__Task item A__: In the CI522AK04 product text, what is the maximum current the module draws at 24 V DC?
__Task item B__: List the legacy systems that the CI522AK04 product text says newer System 800xA controllers can share process variables and control block matrices with.
__Task item C__: Write the next part of the CI522AK04 product text, picking up after its last sentence.

__Selected text__:
++++++++
Description
Key Technical Specifications
| Parameter | Specification Value |
|---|---|
| Protocol Compatibility | Advant Fieldbus 100 (AF100) |
| Hardware Compatibility | System 800xA / Compact Product Suite AC 800M PM8xx CPUs |
| Network Redundancy | Dual channels supported (Line A and Line B monitoring paths) |
| Data Transmission Rate | 250 kbps or 1.25 Mbps matching AF100 standard baselines |
| Current Draw (24 V DC) | Maximum 140 mA from the backplane assembly |
| Power Dissipation | Typical 3.4 W inside active cabinet layouts |
| Connection Interface | 2 x 9-pin D-sub female ports on front edge |
| Isolation Barrier | Galvanic isolation rated up to 500 V AC |
| Module Width | Single width factor slot layout inside TP830 baseplate units |
| Front Status Indicators | LED cluster: Run (Green), Fault (Red), Transmit/Receive Activity |
| Operating Temperature | +5 to +55 °C (+41 to +131 °F) ambient cabinet air |
Product Introduction
The ABB CI522AK04 (3BSE018451R1) is a specialized communication interface kit that links an AC 800M controller stack to a high-speed Advant Fieldbus 100 (AF100) network infrastructure. This hardware solution allows newer System 800xA controllers to communicate directly with legacy installations, sharing deterministic process variables and control block matrices with older Advant OCS systems, AC 410/450 controllers, or S100/S600 distributed I/O stations.
++++++++
__Data section__:
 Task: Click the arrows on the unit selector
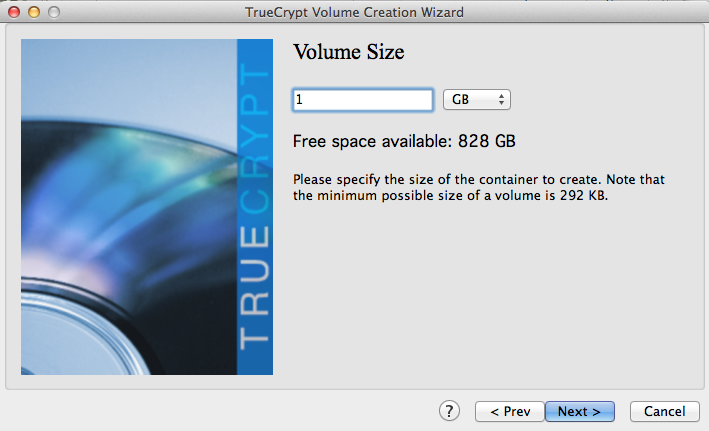pyautogui.click(x=502, y=100)
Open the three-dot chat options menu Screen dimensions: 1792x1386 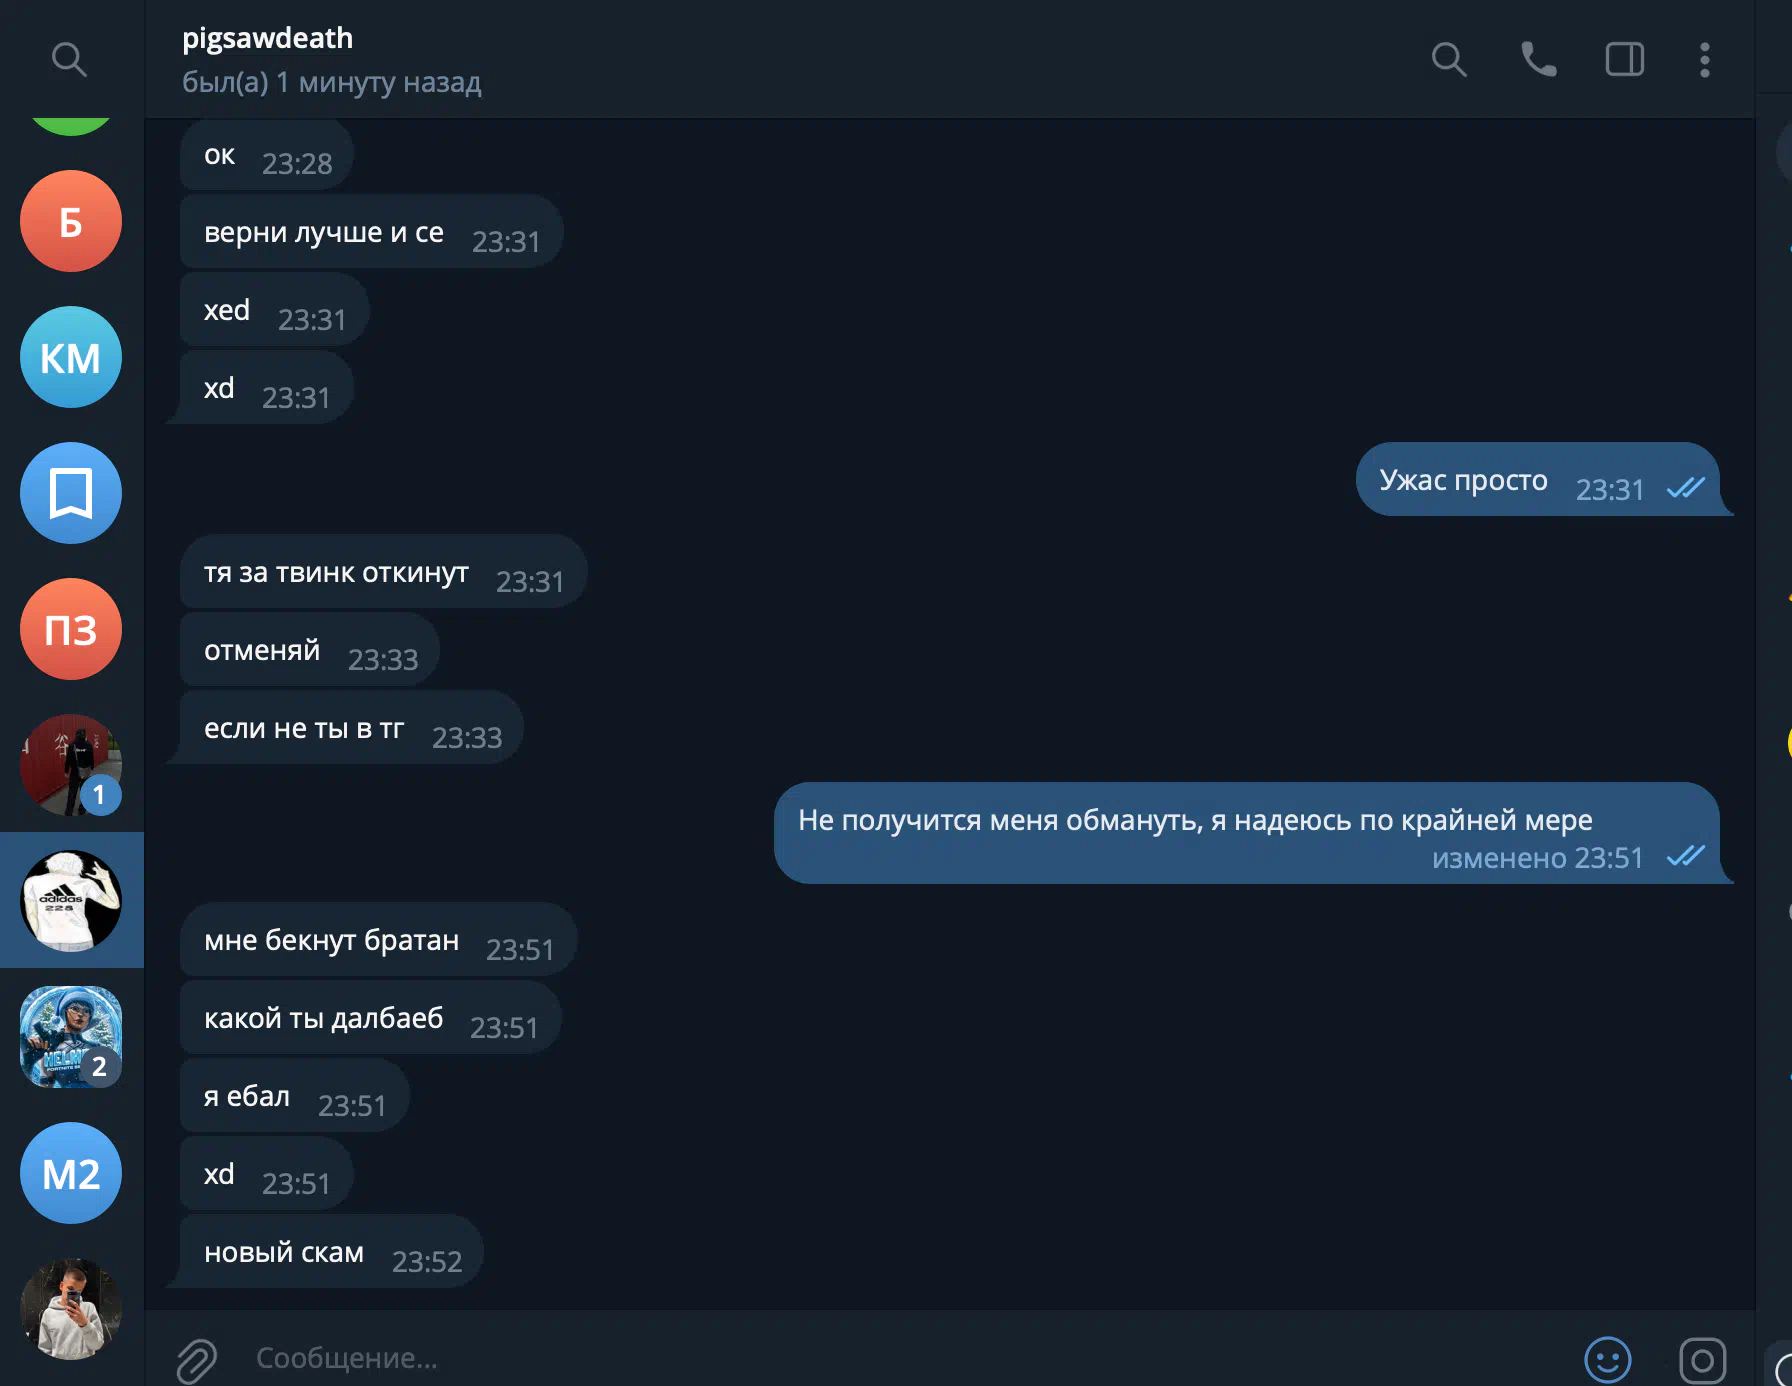[x=1704, y=60]
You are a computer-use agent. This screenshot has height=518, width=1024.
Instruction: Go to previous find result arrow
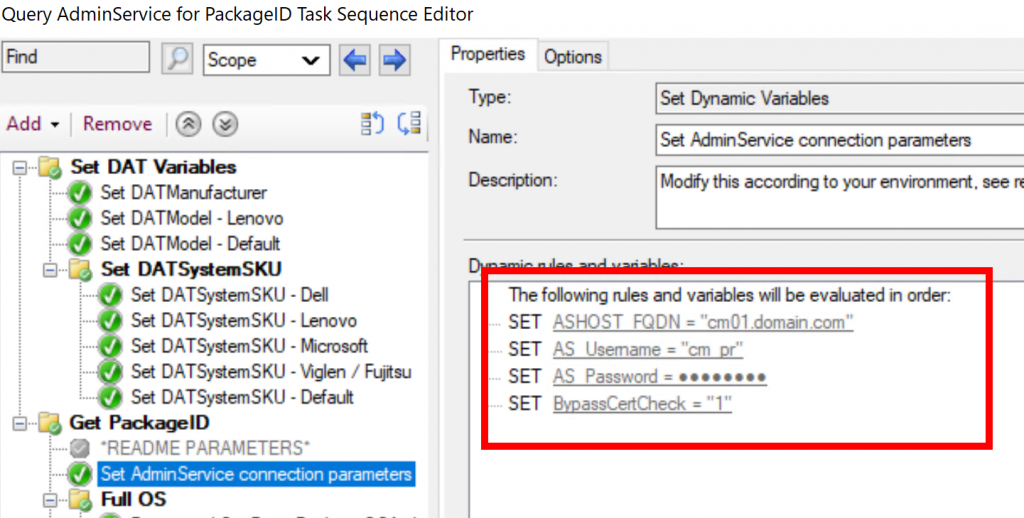point(354,60)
++++++++
__Exercise answer A__: Maximum 140 mA from the backplane assembly.

__Exercise answer B__: Older Advant OCS systems, AC 410/450 controllers, and S100/S600 distributed I/O stations.

__Exercise answer C__:
Equipped with dual 9-pin D-sub physical connections, the CI522AK04 supports line-redundant network paths to protect your plant from sudden media cuts or noisy industrial environments. It plugs natively into a matching TP830 baseplate carrier system adjacent to the primary processing unit. This layout avoids taxing the core CPU overhead while maintaining stable, synchronized cyclic data transfers across your enterprise automation layers.
Installation & Configuration Guide
Stage 1: Pre-Installation Preparation (Estimated Time: 15 minutes)
- ⚠️ Safety First: Modifying active plant network nodes can disrupt deterministic messaging arrays, causing remote I/O nodes or partner controllers to trigger emergency safety stops. Switch associated critical process interlocks to a safe state inside the engineering workspace before pulling any communication links.
- Tools Required: Grounded anti-static (ESD) wrist strap, small flat-blade terminal screwdriver, and a configuration laptop equipped with Control Builder M / 800xA Engineering software.
- Data Backup: Open your active project within Control Builder M. Navigate down the hardware tree topology, locate the specific CI522 instance, and archive all associated fieldbus parameters, including the AF100 station address, cluster settings, and configured cyclic data datasets.
Stage 2: Removing the Old Module (Estimated Time: 5 minutes)
- Affix your grounded ESD wrist strap to a verified metal grounding point inside the enclosure.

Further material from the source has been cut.